Montana Fish, Wildlife & Parks tested more than 1,300 deer, elk and moose collected during the 2009-2010 hunting season and did not detect chronic wasting disease in any of the animals.

Montana’s detection program tests sick and road-killed deer, elk and moose, and hunter harvest samples collected in “high risk” areas along Montana’s borders with Wyoming, South Dakota, Saskatchewan and Alberta. CWD is a brain disease in deer, elk and moose that is always fatal.

Over the past 12 years FWP has tested more than 15,000 wild elk or deer in Montana for CWD and has not yet found any evidence of the disease.

CWD was diagnosed in 1999 in nine captive elk on an alternative livestock facility, or game farm, near Philipsburg.

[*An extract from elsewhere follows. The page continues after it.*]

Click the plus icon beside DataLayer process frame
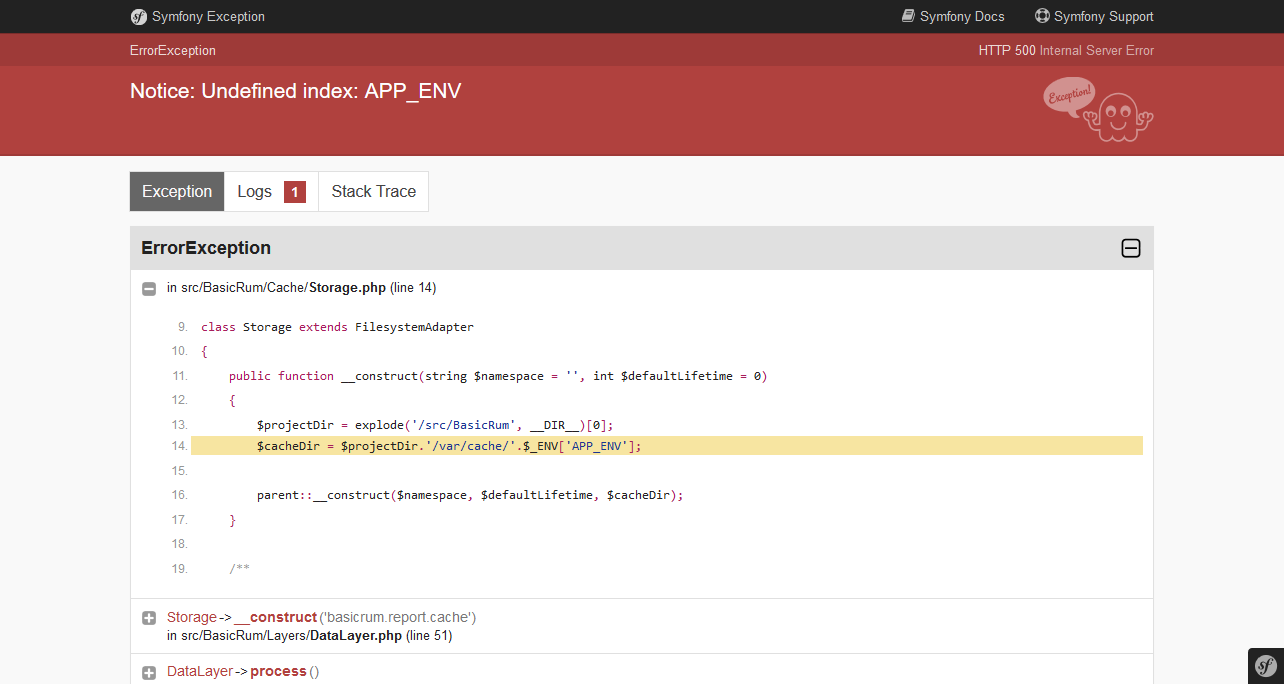 148,671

All the animals there were destroyed and the facility was quarantined.

“The good news is that we haven’t found CWD in Montana wildlife populations, but given the location of the disease in wild elk, deer and moose in adjacent states and Canadian provinces we’ll keep testing because it’s likely we’ll find it here at some point,” said Neil Anderson, FWP’s Wildlife Laboratory supervisor.

FWP adopted a CWD Management Plan to help protect Montana’s wild deer and elk from infection and to manage the disease should it occur here.

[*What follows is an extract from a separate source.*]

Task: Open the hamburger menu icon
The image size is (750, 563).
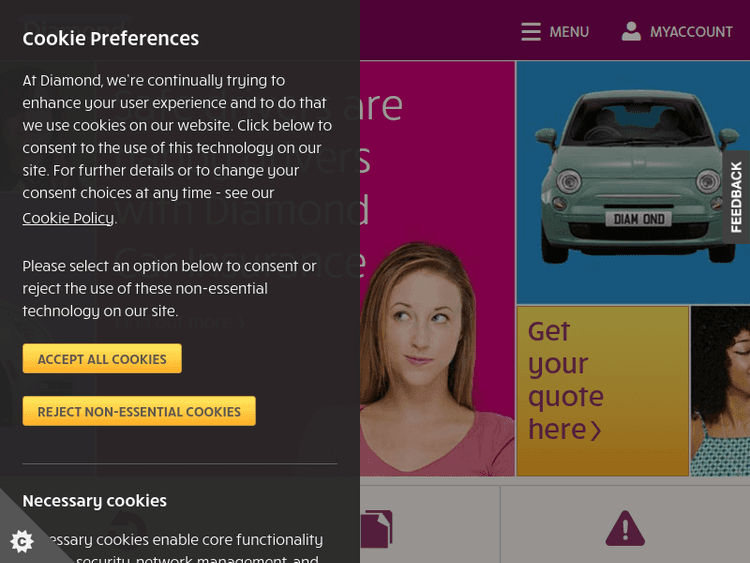Action: 531,32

CWD has been detected in Wyoming, South Dakota, North Dakota, Utah, and Colorado among other states, and in Saskatchewan and Alberta. No one is sure where CWD came from. It was first detected in the wild in 1981. Since then it has been found in wild herds or alternative livestock ranches, or game farms, in 15 states and two provinces.

If you should see sick, emaciated animals, please report them to the nearest FWP regional office, or the FWP biologist in your area.